PARK CITY — For those that attended Bank Director’s Acquire or Be Acquired conference this January, you may recall slides illustrating the consolidating nature of the banking industry over the past 25 years.  This decrease in the number of banks is the result of several major factors; most notably, changing banking laws, changing technologies, changing economics and changing consumer behaviors.

Given the audience we share information with (e.g. bank CEOs and their leadership teams), I continue to hear talk about steady, albeit slow, loan growth, some margin improvement and a continued emphasis on expense control.  However, it is apparent from the outside looking in that many banks still lack the true flexibility to continually innovate in terms of both products and services — and how they are delivered.

This is downright scary when you consider that Amazon’s Lending Service surpassed $3 billion in loans to small businesses since it was launched in 2011.  As I shared in my remarks, Amazon loaned over $1 billion to small businesses in the past twelve months.  Over 20,000 small businesses have received a loan from Amazon and more than 50% of the businesses Amazon loans to end up taking a second loan.  This is a major threat to the established financial community, because if there is one thing community banks and large banks agree on, it is that the small business market is important.  This will not change any time soon, and for community banks in particular, a greater share of the small business market may be their only path to survival.
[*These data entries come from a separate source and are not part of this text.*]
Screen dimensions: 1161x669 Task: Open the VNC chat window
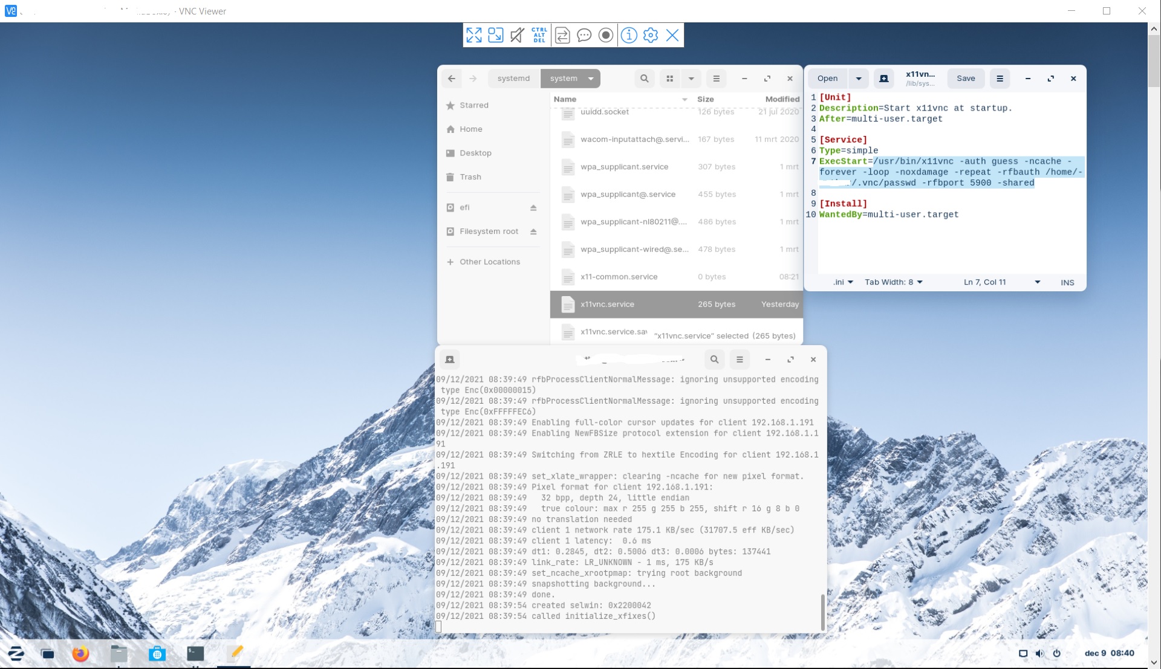(x=584, y=35)
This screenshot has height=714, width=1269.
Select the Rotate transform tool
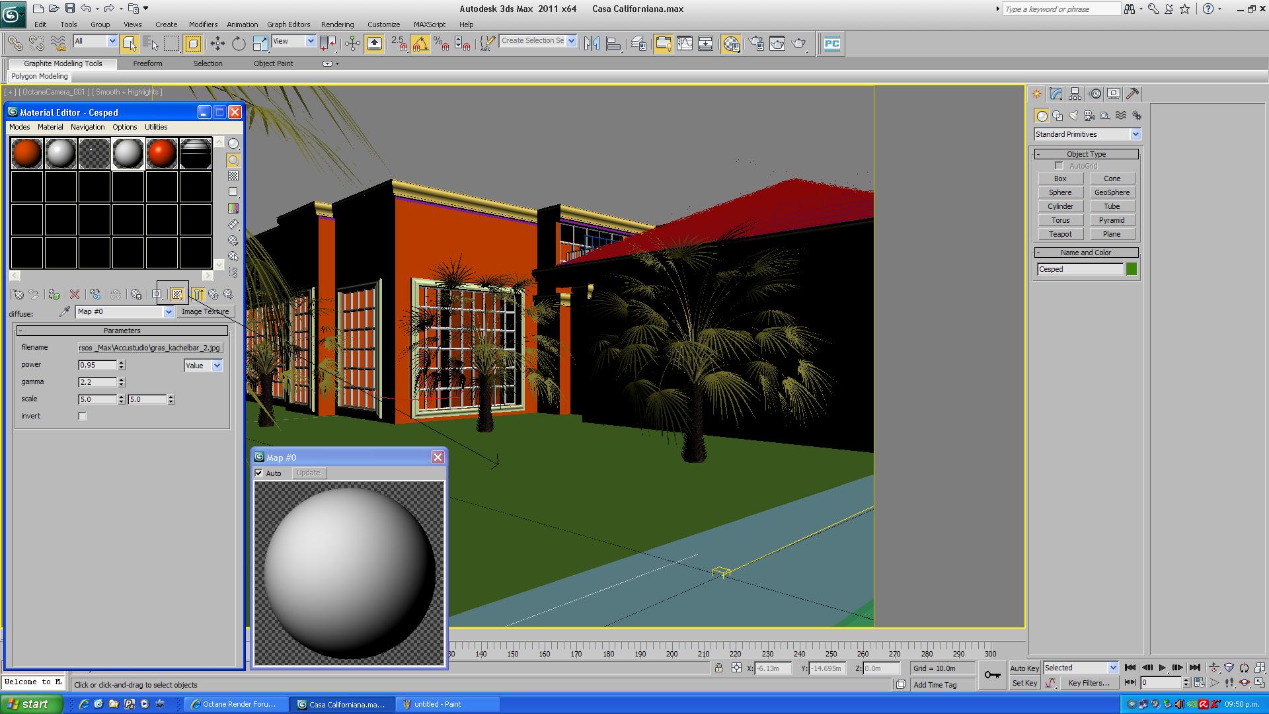tap(239, 44)
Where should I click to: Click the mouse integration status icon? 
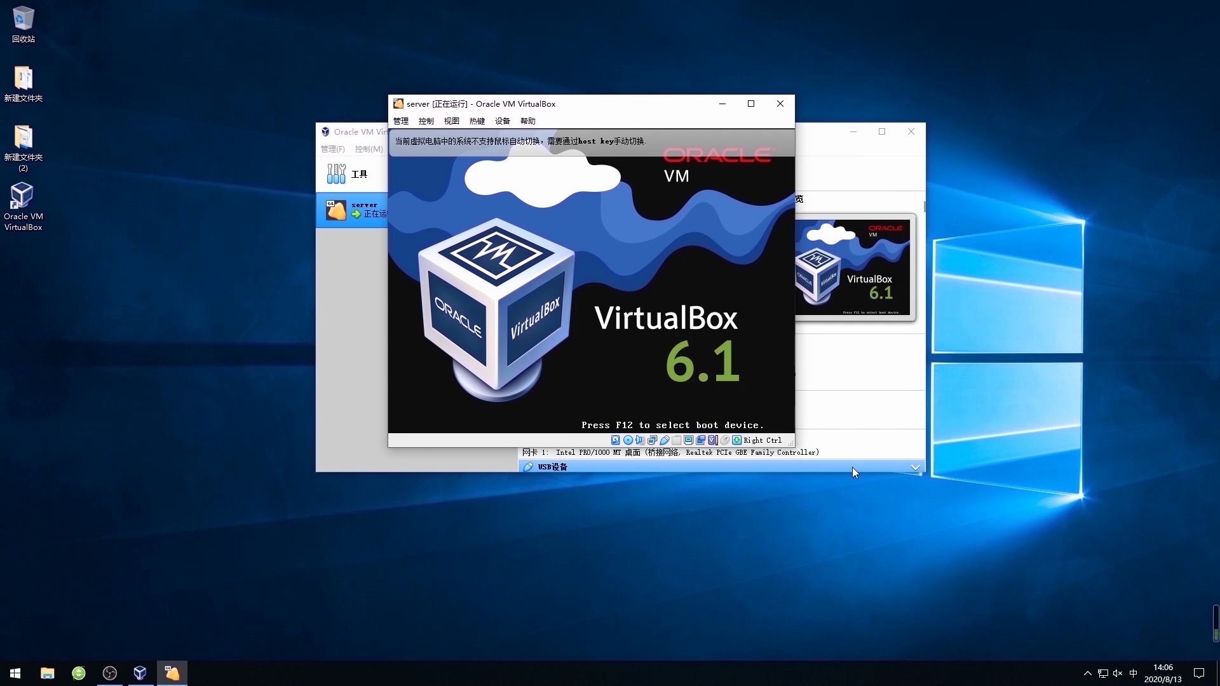pos(724,440)
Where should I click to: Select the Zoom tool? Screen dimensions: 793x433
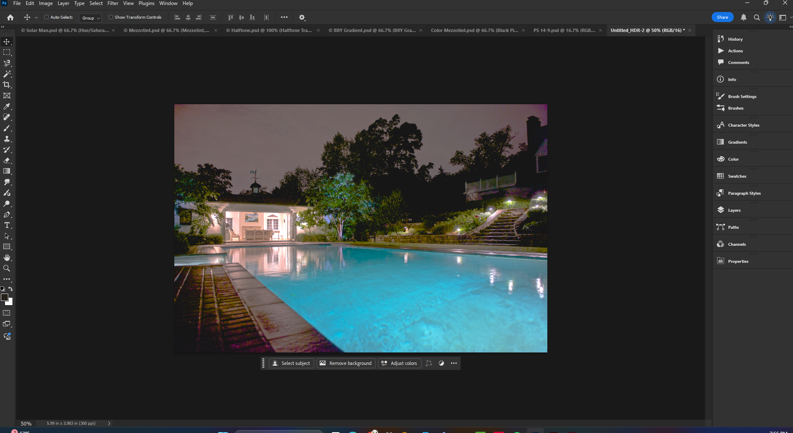tap(7, 268)
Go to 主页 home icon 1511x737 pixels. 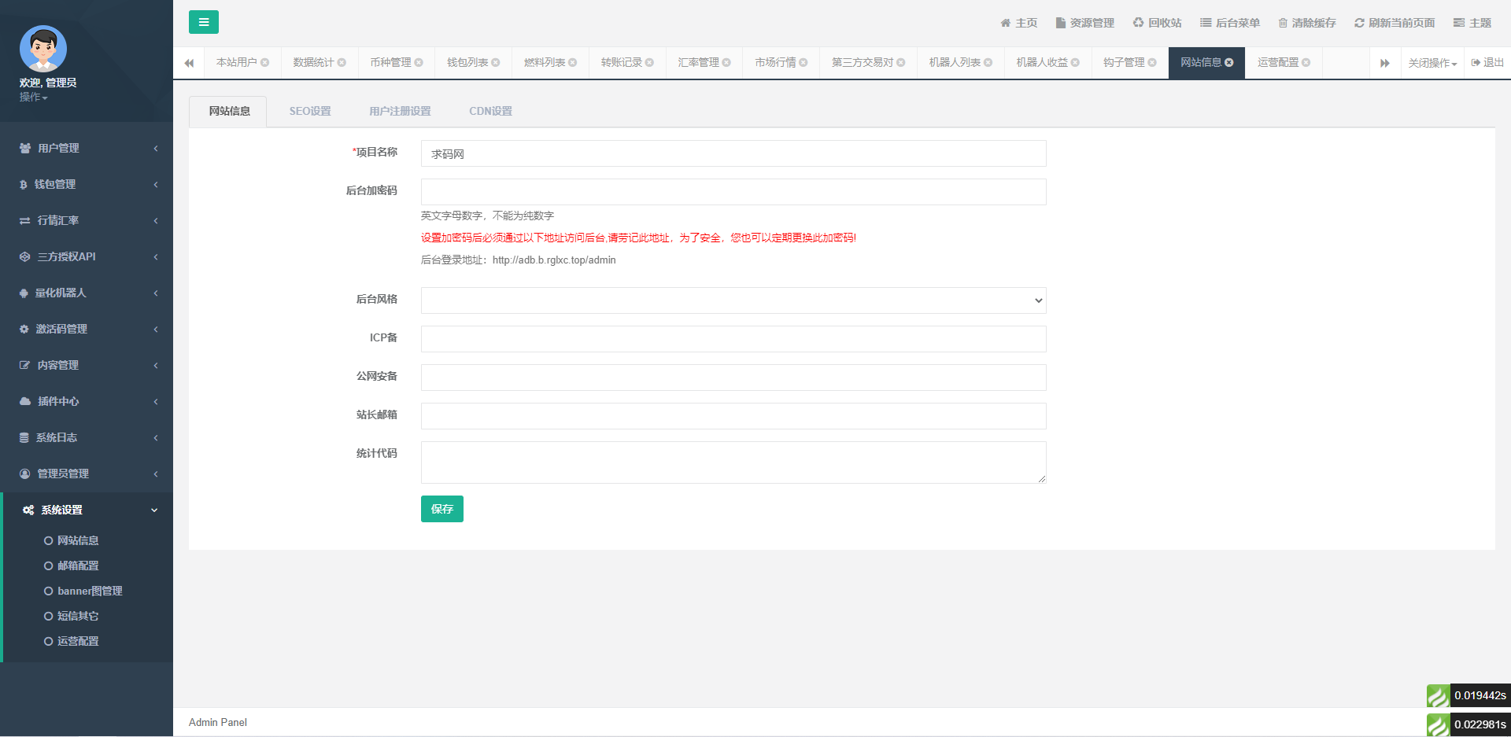(1018, 23)
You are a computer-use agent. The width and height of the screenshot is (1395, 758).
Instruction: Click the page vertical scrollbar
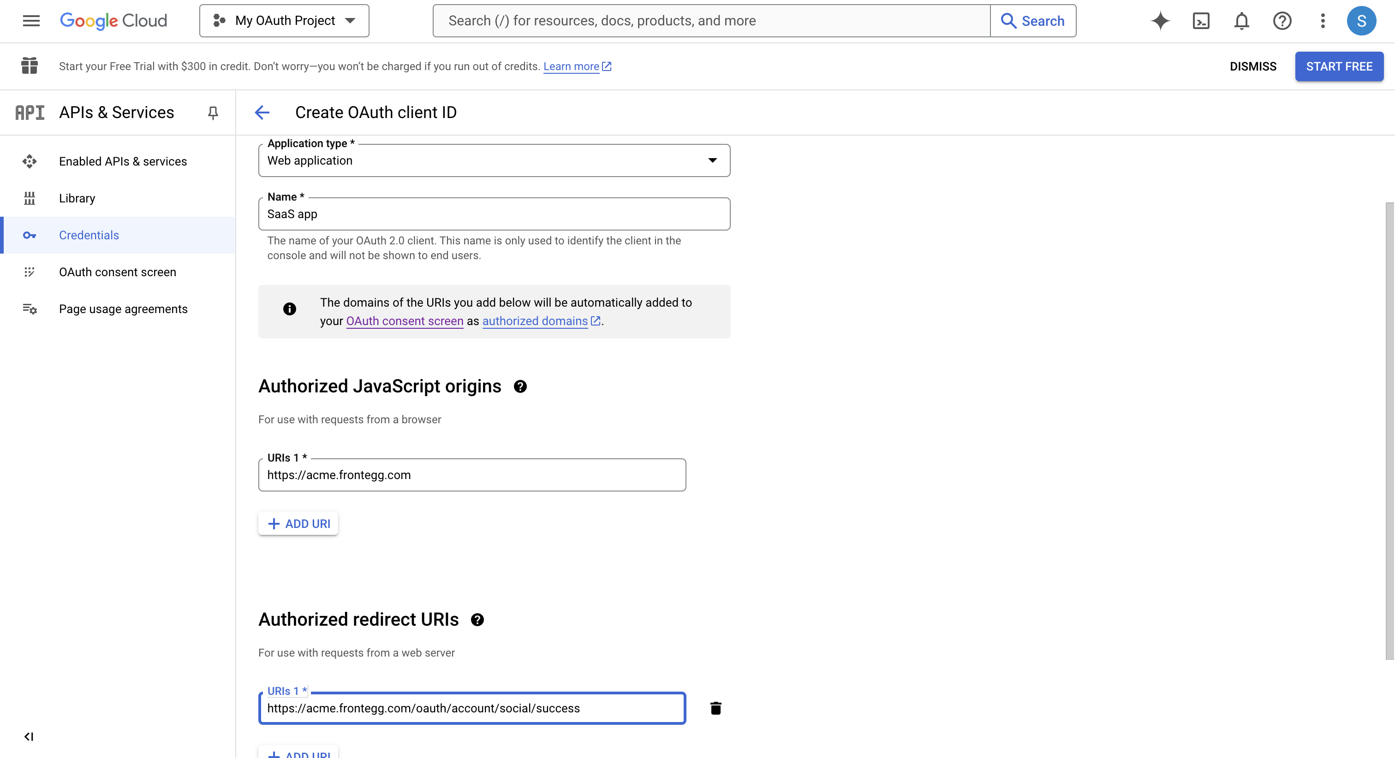click(x=1389, y=431)
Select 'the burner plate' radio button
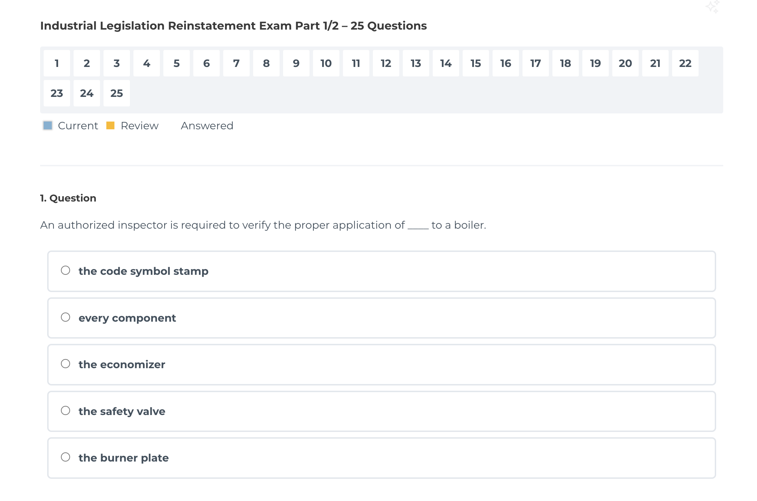Viewport: 757px width, 501px height. (x=65, y=457)
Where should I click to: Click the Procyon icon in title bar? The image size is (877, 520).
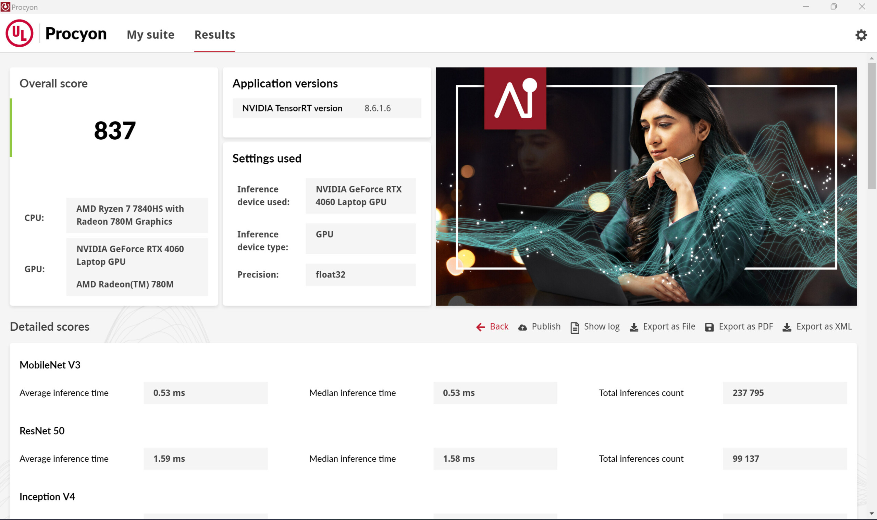pyautogui.click(x=5, y=7)
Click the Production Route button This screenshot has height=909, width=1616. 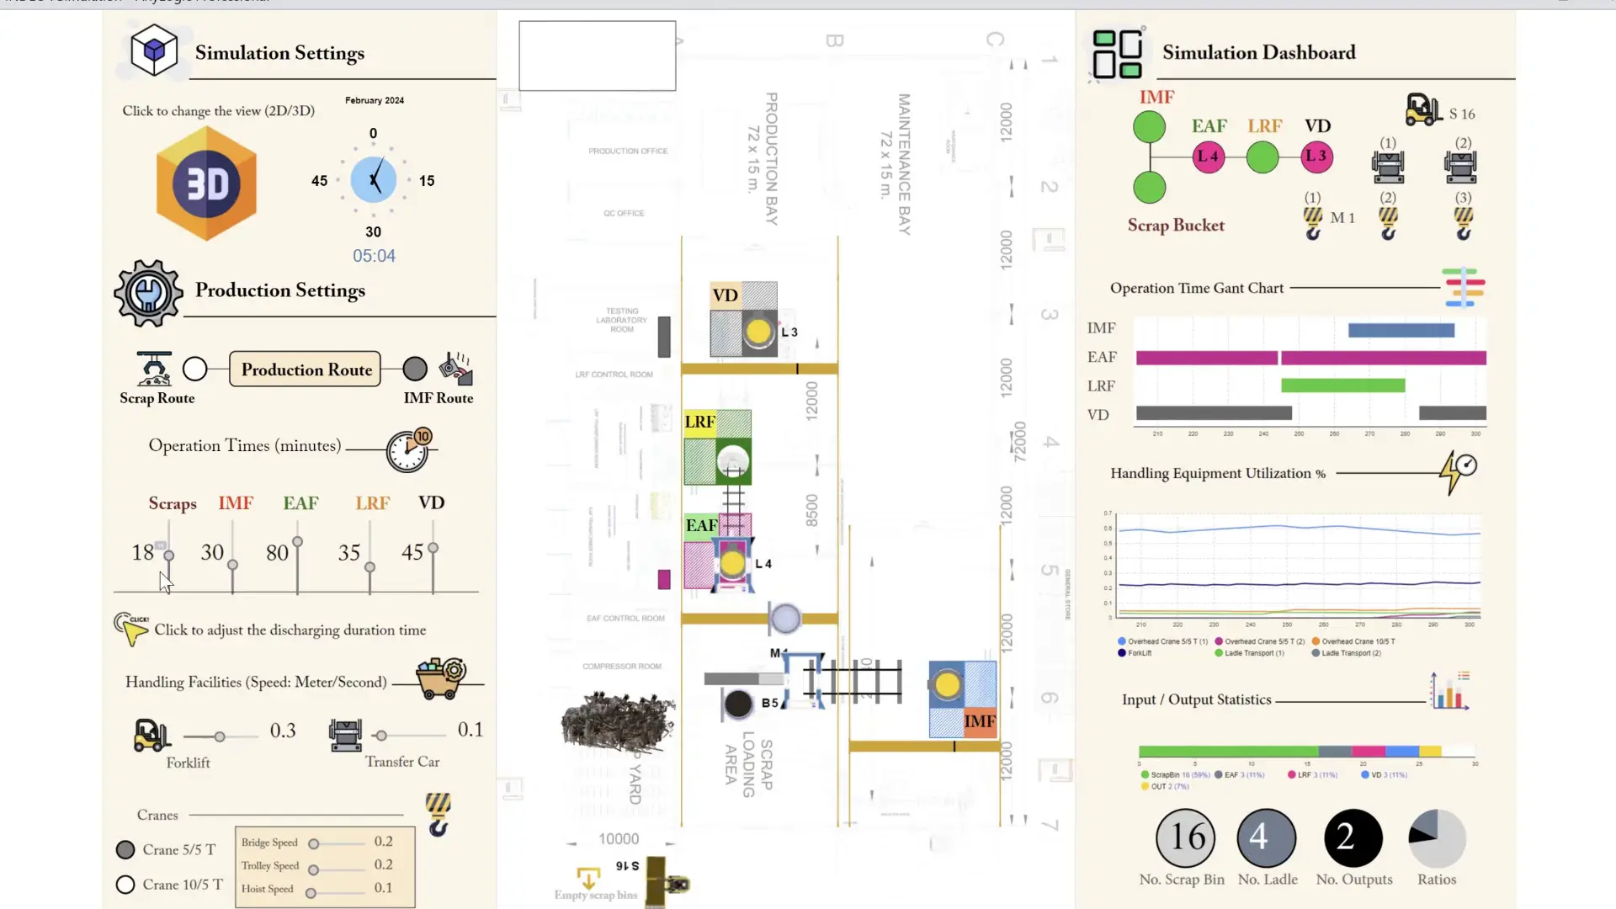tap(306, 369)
So what I shared this afternoon were real-world examples of bank CEOs focused on carrying out a long-term growth strategy in creative, yet highly focused, ways.  For instance, several of the banks I referenced are attempting to re-engineer their technology and data infrastructure using modern systems and processes, developed internally and augmented through partnerships with fintech companies.  For instance, I cited a newer partnership between First Horizon’s First Tennessee bank unit and D3 Banking. In addition, I used examples like US Bancorp, PNC and Fifth Third before highlighting five more institutions that range from $10Bn to $50Bn in asset size.

I did so because we are witnessing an intense struggle on the part of financial services providers to harness technology in order to maintain relevance in the lives of their customers.  The eight banks I cited today have different leadership approaches; all, however, are considered high-performers. For those interested, here is a link to my presentation: Bank Director and FinXTech 2017 AFT Presentation.

The caveat to my presentation, remarks and writing: it might appear easy to create a strategic direction to improve efficiency and bolster growth in the years ahead. But many bank executives and their boards are being cautioned to prepare for false starts, unexpected detours and yes, stretches of inactivity — all of which impacts tech companies like those here in Park City at AFT.  Still, a vision without action is a dream; action without vision, a nightmare.  For these banks, strong leadership have set a clear course for their futures.